Он страха не знал, точно так же, как Машка. Всё-таки во время выбора, три года назад, к каждому подошёл именно тот жеребёнок, который совпадал с человеком по характеру, как совпадает своими выступами и углублениями ключ со скважиной замка.
…В тот самый день два месяца назад мы отработали лошадей и поехали шагать на верхние поля. После тренировки нельзя лошадь сразу ставить в конюшню, надо примерно полчаса вываживать её шагом, чтобы остыла, чтобы дыхание успокоилось.
Был июль, жара такая, что на опушке леса листья в трубочки посворачивались, поэтому работали мы вечером и когда выехали на поле, солнце уже стояло низко над горой и внизу, в долине, лежала сумеречная тень.
Только мы подошли к дороге, ведущей в старый сосняк, Машка повернула:
— Я тут проедусь…
Арсен завертелся в седле, вспомнил детство:
— Всё будет доказано, всё будет рассказано!
Конечно, он бы ни слова не сказал тренеру, он болтун и музыкант, но не предатель.
И, само собой, вставила слово Аня. Она делает вид, что за всех отвечает, даже когда никто ей этого не поручал:
— Ты давай недолго… Чтобы вместе вернуться…
Машка кивнула и они с Карагачем исчезли за серыми стволами.
Мокрая от пота шерсть на шее и боках лошадей быстро высохла, сделавшись тусклой и жесткой. Солнечный свет из жёлтого стал оранжевым, тень от кромки леса вытянулась на половину поля. Мы отшагали своё — Машка и Кори не появлялись. Аня пробурчала:
— Наверное, сама домой поехала… Просила же как человека!

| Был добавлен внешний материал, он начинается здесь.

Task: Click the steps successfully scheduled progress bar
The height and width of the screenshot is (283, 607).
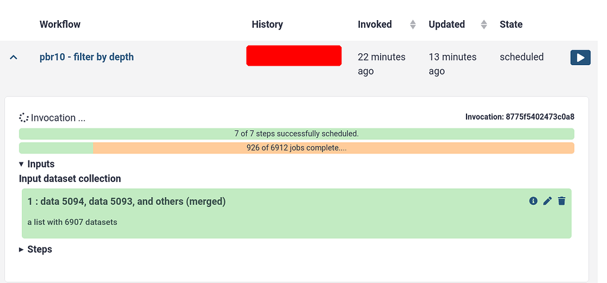Action: click(296, 134)
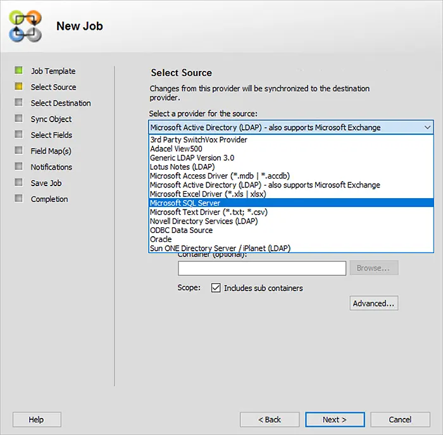Click the yellow Select Source step indicator
443x435 pixels.
click(x=18, y=86)
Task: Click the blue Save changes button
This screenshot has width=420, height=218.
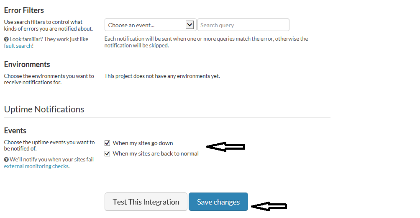Action: 218,202
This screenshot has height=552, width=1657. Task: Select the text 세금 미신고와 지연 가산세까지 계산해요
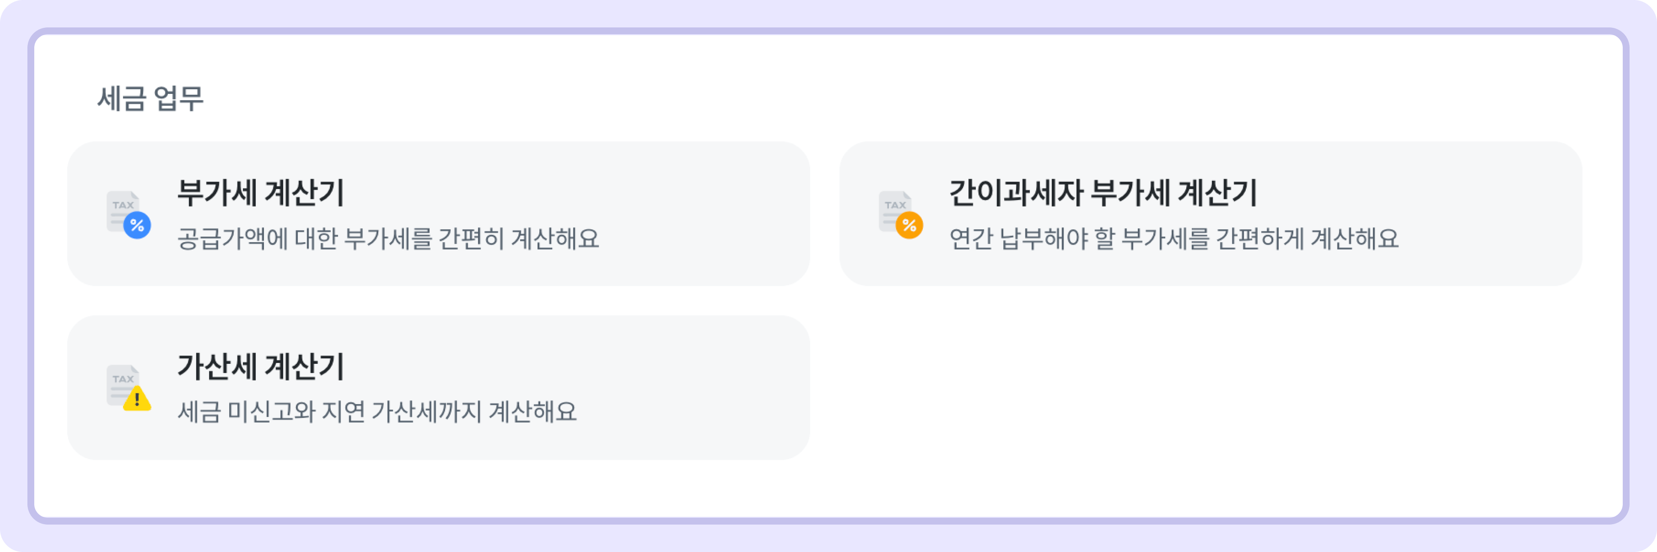(x=377, y=412)
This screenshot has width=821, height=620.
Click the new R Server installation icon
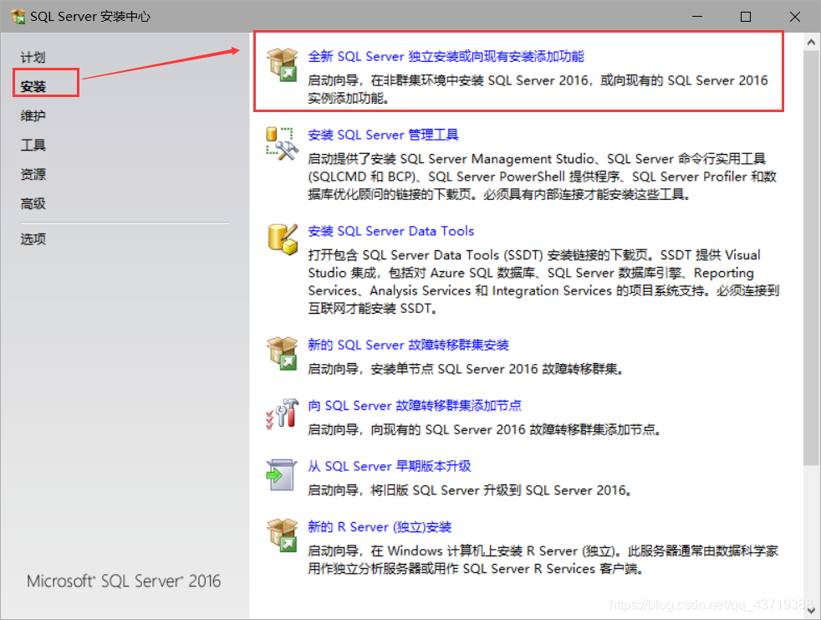coord(283,535)
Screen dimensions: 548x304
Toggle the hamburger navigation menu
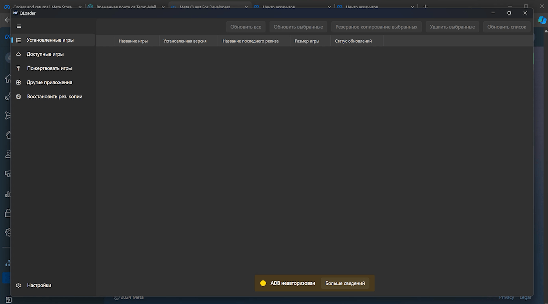tap(19, 26)
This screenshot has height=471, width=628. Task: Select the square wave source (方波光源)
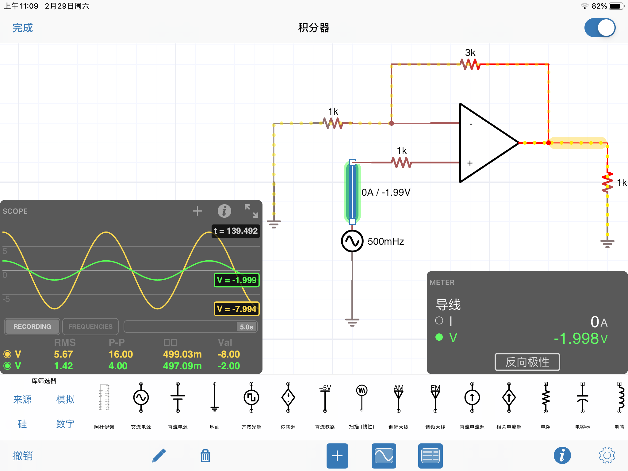(x=251, y=398)
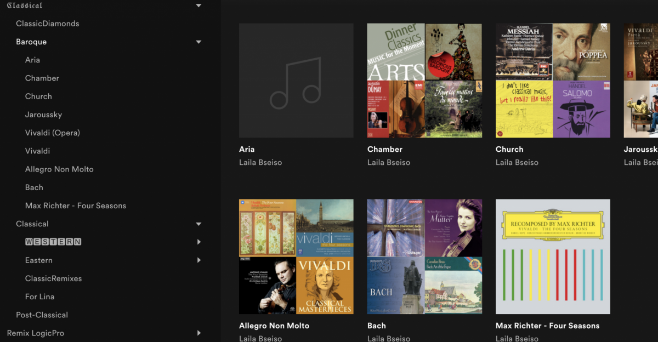The height and width of the screenshot is (342, 658).
Task: Open the Aria playlist placeholder cover
Action: click(296, 81)
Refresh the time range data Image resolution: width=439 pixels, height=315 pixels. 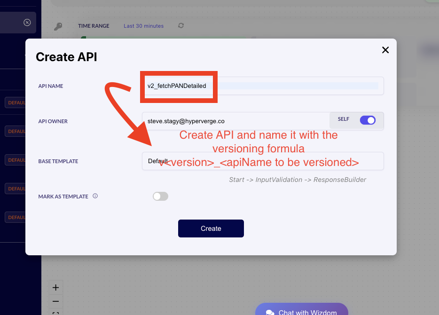180,26
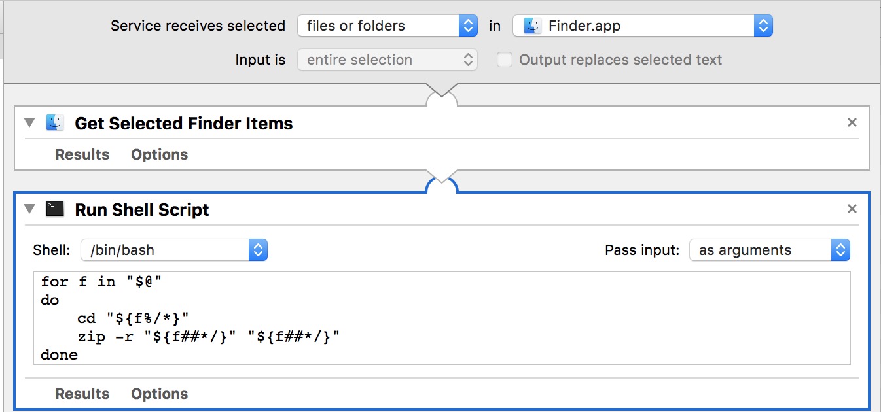
Task: Click the Finder icon in the application dropdown
Action: (x=532, y=26)
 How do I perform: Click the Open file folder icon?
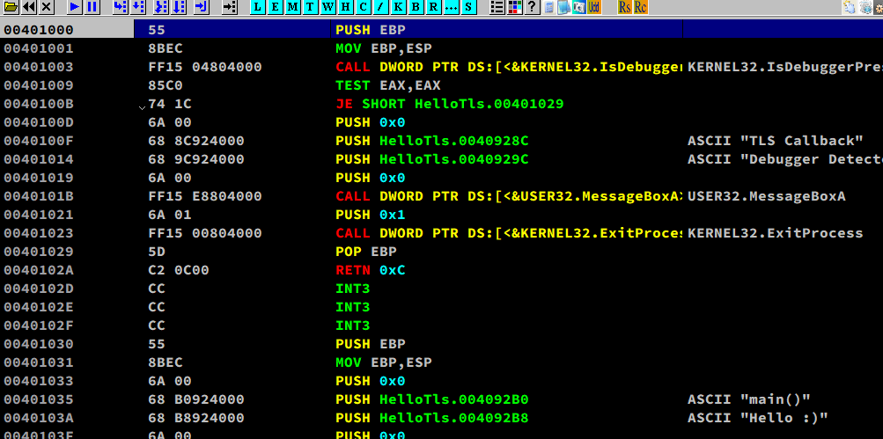pyautogui.click(x=9, y=7)
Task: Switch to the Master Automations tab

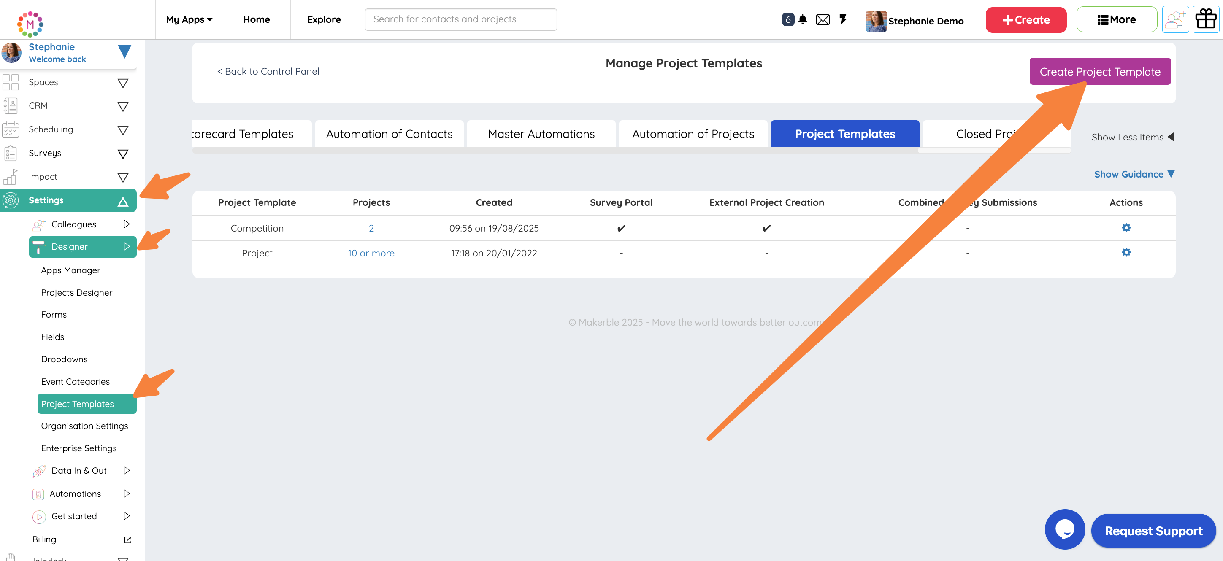Action: (541, 134)
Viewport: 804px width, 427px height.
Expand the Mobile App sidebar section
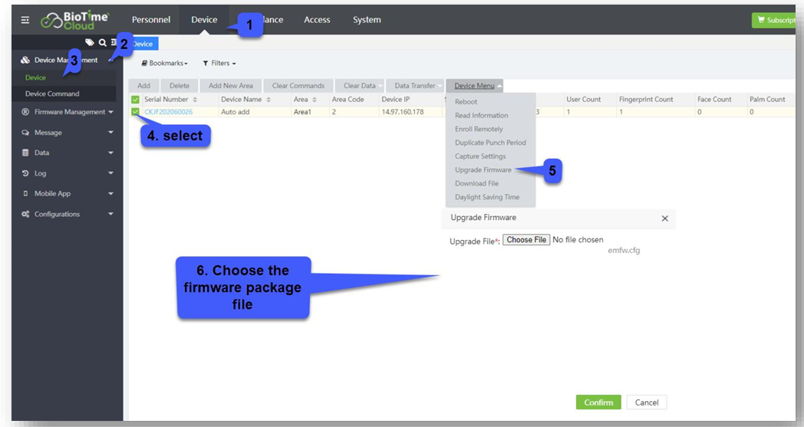[x=110, y=194]
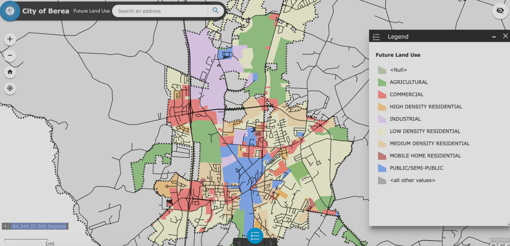This screenshot has width=510, height=246.
Task: Click the COMMERCIAL legend color swatch
Action: 382,94
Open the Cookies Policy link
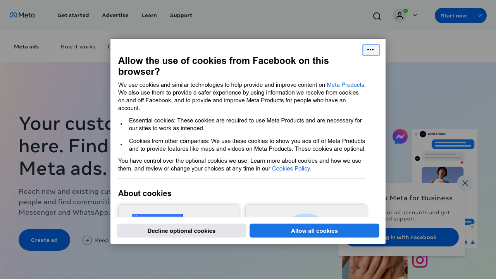 point(291,168)

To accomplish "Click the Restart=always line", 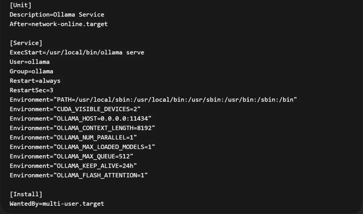I will (35, 81).
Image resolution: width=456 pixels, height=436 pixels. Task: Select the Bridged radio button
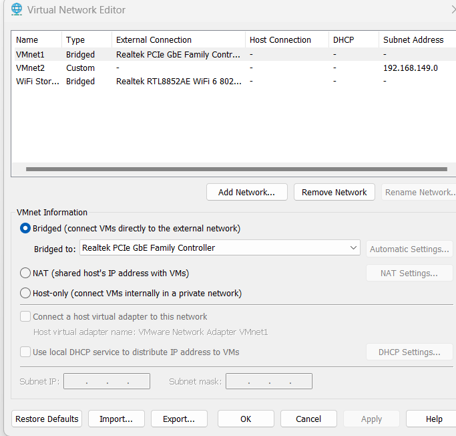[x=26, y=228]
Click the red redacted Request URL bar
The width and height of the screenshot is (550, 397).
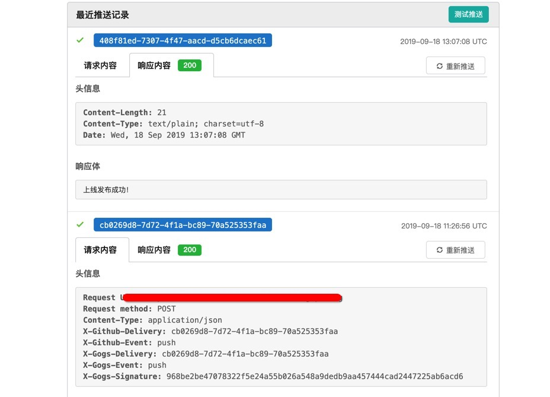(232, 297)
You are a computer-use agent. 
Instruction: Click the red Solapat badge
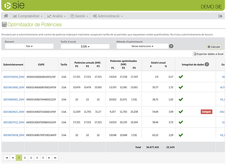coord(207,112)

А когда мы вернулись на конюшню, дежурный конюх Витька горько сказал:
— Эх вы! Чё ж вы девку-то отпустили!
Оказалось, пятнадцать минут назад перед фермой затормозил белый «Жигуль» с прицепом, где лежали брёвна. Водитель вытащил из кабины Машку. Машка была без сознания.
Моментально возникла суета, нашли Владимира Борисовича, тётю Олю и они на «газике» увезли Машку в больницу, в Бахчисарай. А водитель белых «Жигулей» путался у всех под ногами и объяснял, как было дело. Словно извинялся. Потом незаметно сел в свой драндулет и укатил.
Мы расседлали коней и собрались в конюховской. Нам было страшно и мы держались рядом, так, чтобы касаться друг друга хоть рукавом. Позвали Витьку, он с удовольствием рассказал, всё что знал, и мы по его словам представили случившееся точнее, чем он сам.